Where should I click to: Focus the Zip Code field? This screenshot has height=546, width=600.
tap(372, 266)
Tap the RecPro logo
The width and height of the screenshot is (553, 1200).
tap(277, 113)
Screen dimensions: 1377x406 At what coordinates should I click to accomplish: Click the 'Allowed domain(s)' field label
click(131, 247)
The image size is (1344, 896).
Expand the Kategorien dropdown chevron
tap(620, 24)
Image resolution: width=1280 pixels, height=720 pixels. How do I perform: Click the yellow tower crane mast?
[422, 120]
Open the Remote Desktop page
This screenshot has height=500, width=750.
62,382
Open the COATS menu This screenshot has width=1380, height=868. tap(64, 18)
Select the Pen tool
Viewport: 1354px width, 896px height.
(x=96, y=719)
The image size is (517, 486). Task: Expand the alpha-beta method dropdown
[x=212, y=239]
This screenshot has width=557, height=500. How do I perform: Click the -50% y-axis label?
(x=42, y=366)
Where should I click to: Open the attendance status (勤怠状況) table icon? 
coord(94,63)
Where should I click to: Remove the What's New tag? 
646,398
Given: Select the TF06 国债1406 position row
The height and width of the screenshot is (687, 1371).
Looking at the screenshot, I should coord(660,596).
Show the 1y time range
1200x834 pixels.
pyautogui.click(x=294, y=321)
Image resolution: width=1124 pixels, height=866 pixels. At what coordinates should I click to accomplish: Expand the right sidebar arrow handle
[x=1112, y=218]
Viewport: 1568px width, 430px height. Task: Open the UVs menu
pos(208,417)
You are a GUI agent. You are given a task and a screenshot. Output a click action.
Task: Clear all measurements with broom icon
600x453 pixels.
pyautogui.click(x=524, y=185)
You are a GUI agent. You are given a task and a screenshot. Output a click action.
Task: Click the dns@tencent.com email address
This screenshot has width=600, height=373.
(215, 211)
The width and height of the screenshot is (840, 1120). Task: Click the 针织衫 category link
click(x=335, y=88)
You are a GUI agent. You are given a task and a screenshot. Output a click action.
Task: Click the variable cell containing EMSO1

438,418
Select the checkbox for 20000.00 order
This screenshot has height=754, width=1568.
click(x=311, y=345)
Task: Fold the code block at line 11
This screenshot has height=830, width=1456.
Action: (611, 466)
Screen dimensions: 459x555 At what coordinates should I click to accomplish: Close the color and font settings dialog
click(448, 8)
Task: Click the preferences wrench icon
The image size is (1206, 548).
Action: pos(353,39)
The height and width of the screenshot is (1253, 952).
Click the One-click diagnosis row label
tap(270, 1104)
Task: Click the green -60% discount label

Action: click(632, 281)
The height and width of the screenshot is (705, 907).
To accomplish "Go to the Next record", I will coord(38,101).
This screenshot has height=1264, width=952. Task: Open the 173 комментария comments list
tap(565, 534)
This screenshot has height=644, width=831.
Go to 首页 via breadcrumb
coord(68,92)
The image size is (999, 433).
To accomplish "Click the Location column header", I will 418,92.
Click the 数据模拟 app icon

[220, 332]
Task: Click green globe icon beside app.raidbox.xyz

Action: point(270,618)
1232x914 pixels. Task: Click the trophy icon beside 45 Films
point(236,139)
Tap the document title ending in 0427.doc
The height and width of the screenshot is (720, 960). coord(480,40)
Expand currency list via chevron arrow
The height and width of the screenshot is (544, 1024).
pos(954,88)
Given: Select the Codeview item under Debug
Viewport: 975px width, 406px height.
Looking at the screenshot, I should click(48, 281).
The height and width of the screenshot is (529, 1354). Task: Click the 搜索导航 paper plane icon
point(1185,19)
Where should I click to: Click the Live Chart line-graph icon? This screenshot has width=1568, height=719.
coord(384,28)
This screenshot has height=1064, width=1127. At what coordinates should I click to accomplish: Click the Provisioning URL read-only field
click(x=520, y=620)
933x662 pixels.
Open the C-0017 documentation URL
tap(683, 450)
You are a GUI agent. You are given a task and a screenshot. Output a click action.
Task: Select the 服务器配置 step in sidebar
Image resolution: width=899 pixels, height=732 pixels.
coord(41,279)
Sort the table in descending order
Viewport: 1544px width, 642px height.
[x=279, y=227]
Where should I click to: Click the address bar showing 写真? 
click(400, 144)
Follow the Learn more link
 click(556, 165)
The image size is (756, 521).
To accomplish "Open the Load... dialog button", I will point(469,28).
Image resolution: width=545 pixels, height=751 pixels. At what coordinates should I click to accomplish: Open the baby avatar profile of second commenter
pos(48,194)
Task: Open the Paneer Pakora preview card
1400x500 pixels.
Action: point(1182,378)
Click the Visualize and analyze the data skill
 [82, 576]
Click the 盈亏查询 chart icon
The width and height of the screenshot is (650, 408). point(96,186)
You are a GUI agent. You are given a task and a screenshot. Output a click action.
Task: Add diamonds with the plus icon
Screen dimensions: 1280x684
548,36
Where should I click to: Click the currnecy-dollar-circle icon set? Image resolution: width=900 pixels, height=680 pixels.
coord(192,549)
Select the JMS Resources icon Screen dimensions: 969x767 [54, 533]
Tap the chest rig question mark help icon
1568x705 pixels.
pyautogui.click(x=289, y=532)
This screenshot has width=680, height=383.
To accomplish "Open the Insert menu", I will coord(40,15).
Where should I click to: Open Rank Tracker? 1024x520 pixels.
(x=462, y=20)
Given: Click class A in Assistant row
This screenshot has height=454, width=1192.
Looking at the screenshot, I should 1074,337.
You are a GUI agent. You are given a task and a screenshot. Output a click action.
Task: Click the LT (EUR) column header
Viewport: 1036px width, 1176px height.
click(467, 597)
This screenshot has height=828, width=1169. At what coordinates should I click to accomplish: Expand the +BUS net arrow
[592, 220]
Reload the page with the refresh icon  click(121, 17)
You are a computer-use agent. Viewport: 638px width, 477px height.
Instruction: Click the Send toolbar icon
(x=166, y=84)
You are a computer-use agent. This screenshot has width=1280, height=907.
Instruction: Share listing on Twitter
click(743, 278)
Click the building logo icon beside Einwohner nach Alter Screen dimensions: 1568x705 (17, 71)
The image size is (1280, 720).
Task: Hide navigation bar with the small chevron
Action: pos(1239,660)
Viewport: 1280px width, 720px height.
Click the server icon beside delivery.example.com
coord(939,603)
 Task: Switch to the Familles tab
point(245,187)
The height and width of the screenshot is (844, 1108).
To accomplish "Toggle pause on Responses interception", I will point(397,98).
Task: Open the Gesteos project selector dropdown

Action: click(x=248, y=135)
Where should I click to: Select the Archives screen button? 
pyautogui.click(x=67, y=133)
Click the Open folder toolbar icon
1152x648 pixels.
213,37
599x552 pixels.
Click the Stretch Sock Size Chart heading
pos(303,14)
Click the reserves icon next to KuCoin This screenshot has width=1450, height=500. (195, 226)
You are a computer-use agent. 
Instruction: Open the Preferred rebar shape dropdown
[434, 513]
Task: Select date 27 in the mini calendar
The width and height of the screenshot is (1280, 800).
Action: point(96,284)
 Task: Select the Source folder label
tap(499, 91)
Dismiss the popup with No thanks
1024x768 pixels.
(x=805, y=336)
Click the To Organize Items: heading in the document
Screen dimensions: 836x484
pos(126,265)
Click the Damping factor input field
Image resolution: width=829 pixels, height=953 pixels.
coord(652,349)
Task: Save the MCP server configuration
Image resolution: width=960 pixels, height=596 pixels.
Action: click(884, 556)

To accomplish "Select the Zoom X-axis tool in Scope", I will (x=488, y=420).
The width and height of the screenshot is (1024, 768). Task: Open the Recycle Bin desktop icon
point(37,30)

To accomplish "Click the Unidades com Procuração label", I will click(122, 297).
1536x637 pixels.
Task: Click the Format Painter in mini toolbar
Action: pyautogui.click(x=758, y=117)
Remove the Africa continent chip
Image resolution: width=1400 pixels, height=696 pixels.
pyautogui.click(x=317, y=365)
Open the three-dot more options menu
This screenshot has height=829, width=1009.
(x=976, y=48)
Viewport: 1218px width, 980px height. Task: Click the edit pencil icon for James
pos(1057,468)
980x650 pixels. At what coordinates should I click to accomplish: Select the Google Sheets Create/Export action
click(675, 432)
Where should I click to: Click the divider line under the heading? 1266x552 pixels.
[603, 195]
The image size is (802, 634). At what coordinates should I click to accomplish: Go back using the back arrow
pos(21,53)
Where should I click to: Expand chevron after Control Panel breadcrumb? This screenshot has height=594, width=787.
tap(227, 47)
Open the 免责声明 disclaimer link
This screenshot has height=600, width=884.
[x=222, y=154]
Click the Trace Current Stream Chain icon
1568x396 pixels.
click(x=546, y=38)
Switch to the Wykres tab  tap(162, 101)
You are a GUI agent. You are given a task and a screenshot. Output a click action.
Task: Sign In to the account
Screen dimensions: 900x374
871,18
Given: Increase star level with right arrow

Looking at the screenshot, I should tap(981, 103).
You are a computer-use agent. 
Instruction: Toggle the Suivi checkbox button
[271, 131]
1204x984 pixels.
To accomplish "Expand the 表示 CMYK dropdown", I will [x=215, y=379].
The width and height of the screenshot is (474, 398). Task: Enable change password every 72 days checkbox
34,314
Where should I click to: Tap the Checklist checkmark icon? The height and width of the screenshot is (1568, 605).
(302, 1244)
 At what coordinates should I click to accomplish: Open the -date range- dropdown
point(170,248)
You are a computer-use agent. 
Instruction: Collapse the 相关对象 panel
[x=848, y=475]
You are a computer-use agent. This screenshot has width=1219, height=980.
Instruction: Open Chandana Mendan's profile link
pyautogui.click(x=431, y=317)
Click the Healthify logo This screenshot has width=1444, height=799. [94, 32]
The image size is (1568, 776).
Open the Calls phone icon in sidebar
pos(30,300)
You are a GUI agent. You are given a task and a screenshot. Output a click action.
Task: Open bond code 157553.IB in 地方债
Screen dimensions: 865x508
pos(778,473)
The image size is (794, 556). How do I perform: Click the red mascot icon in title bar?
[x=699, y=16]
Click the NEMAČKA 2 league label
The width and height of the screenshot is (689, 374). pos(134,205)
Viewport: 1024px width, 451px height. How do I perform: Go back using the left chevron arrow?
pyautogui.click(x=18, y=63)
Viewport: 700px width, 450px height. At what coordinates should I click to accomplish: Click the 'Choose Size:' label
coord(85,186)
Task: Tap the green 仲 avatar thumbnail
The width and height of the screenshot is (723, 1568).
+ + + + +
- HOW TO COMPLETE THIS TASK: Among the records above, only the lines between the line holding "Reload the page" and the line holding "Click the Open folder toolbar icon", inclusive, are to be output, exactly as written.

- SOLUTION:
Reload the page with the refresh icon  click(121, 17)
You are a computer-use agent. Viewport: 638px width, 477px height.
Instruction: Click the Send toolbar icon
(x=166, y=84)
You are a computer-use agent. This screenshot has width=1280, height=907.
Instruction: Share listing on Twitter
click(743, 278)
Click the building logo icon beside Einwohner nach Alter Screen dimensions: 1568x705 (17, 71)
The image size is (1280, 720).
Task: Hide navigation bar with the small chevron
Action: pos(1239,660)
Viewport: 1280px width, 720px height.
Click the server icon beside delivery.example.com
coord(939,603)
 Task: Switch to the Familles tab
point(245,187)
The height and width of the screenshot is (844, 1108).
To accomplish "Toggle pause on Responses interception", I will point(397,98).
Task: Open the Gesteos project selector dropdown

Action: click(x=248, y=135)
Where should I click to: Select the Archives screen button? 
pyautogui.click(x=67, y=133)
Click the Open folder toolbar icon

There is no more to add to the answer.